Collected data entries:
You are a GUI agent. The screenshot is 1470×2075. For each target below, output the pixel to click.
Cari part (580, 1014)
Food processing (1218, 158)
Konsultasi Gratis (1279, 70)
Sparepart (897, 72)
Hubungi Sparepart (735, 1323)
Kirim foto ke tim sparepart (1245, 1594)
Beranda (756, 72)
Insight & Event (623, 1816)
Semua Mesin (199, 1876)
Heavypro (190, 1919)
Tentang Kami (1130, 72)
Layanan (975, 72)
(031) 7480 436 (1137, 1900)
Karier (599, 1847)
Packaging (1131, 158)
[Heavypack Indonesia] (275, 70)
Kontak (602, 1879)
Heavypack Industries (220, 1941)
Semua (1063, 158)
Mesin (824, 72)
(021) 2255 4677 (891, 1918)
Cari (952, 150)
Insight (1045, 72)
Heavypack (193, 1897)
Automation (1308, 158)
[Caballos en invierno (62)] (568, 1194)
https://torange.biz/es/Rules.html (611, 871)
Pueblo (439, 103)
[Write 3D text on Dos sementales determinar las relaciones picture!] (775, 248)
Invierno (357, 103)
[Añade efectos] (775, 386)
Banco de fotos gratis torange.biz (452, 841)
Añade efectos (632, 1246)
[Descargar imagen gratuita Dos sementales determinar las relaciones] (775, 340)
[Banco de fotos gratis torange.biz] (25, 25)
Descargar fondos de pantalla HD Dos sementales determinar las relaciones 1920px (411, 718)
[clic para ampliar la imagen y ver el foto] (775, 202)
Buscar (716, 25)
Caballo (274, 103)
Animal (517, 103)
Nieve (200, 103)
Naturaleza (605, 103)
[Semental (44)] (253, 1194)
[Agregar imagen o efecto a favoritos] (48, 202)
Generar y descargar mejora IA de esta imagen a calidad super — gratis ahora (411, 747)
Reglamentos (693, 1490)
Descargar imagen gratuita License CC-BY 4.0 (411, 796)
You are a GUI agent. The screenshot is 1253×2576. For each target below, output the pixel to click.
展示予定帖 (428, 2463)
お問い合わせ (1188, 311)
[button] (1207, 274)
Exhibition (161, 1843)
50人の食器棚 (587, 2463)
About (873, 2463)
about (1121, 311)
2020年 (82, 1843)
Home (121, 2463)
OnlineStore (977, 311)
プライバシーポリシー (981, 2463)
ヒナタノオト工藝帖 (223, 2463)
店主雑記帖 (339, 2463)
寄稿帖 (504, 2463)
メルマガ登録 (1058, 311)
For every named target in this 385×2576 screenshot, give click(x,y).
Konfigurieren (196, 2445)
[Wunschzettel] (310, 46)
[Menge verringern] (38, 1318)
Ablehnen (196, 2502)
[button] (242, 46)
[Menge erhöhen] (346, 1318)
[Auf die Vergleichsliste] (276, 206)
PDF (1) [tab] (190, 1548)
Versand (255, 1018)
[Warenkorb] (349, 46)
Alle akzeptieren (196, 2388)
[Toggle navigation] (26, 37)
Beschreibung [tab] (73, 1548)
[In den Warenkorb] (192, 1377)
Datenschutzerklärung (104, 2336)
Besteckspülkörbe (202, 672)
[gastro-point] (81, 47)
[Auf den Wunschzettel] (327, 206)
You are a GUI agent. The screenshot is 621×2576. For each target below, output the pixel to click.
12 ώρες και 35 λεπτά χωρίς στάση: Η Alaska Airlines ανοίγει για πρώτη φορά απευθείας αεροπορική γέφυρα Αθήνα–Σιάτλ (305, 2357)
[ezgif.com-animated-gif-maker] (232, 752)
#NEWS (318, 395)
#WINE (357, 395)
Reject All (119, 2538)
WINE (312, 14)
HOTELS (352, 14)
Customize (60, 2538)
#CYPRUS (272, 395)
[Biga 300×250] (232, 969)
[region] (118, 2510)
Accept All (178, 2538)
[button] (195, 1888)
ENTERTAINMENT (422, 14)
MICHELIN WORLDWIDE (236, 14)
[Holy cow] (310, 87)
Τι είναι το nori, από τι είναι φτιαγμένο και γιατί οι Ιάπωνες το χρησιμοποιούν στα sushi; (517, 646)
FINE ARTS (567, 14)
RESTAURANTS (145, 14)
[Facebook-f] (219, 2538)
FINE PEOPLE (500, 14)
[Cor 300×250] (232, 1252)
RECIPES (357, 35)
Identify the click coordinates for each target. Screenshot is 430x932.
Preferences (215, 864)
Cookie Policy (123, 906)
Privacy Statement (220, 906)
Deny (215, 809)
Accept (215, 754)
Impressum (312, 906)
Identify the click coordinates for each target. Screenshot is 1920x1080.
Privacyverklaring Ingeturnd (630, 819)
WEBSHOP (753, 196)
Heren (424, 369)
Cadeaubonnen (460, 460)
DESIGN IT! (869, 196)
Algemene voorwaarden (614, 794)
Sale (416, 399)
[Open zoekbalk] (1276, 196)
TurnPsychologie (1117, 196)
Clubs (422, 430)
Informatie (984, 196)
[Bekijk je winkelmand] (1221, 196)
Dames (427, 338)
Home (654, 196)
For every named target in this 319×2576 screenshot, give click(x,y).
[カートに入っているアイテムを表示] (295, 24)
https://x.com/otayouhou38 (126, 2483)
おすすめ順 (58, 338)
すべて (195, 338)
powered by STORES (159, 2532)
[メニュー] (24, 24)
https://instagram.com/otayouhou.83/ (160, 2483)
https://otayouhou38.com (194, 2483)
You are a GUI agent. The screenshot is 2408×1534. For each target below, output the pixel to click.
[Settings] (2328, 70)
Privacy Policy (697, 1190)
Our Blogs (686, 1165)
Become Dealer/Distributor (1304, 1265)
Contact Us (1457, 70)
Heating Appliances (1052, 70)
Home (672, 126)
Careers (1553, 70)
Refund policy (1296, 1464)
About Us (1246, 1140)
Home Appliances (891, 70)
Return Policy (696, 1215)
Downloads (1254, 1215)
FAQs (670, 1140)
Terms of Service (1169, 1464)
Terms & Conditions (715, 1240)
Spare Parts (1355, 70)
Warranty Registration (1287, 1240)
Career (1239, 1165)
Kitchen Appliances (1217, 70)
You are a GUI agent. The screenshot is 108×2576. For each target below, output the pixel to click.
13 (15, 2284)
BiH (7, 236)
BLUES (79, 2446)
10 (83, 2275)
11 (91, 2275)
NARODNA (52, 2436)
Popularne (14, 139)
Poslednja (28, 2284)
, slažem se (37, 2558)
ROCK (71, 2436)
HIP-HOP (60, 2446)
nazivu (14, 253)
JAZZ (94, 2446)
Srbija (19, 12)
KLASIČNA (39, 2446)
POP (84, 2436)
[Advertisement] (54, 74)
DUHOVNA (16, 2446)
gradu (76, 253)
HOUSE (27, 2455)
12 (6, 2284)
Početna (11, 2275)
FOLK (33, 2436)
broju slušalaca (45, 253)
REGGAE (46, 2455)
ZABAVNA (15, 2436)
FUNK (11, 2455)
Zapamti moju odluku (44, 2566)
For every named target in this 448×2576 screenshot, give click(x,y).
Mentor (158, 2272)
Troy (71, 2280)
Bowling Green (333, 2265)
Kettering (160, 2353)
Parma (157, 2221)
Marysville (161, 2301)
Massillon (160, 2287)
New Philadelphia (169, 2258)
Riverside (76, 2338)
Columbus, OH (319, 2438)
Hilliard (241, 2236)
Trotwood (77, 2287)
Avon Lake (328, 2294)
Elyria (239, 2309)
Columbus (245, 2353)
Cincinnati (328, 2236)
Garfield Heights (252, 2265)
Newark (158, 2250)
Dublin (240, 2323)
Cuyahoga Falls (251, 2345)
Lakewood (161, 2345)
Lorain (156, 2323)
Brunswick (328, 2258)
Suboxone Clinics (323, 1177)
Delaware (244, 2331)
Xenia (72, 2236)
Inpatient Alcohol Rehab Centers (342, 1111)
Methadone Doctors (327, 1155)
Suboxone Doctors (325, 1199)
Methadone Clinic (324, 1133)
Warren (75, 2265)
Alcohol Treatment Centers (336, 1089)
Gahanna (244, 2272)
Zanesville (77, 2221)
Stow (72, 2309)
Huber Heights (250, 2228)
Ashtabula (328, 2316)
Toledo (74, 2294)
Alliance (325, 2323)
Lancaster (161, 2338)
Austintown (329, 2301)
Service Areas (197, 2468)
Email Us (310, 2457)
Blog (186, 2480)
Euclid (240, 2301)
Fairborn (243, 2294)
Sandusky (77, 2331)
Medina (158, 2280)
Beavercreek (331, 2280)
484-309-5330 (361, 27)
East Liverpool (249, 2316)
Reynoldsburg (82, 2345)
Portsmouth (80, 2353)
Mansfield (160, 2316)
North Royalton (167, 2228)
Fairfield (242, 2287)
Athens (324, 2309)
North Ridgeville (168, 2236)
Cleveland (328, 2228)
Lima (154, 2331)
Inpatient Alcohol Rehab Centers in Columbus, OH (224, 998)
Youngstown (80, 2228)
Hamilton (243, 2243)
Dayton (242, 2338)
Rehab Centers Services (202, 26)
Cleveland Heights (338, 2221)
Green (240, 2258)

» Activity: Using the records above, work out the number of lines that contain "Alcohol" and write only that number.

» Your solution: 3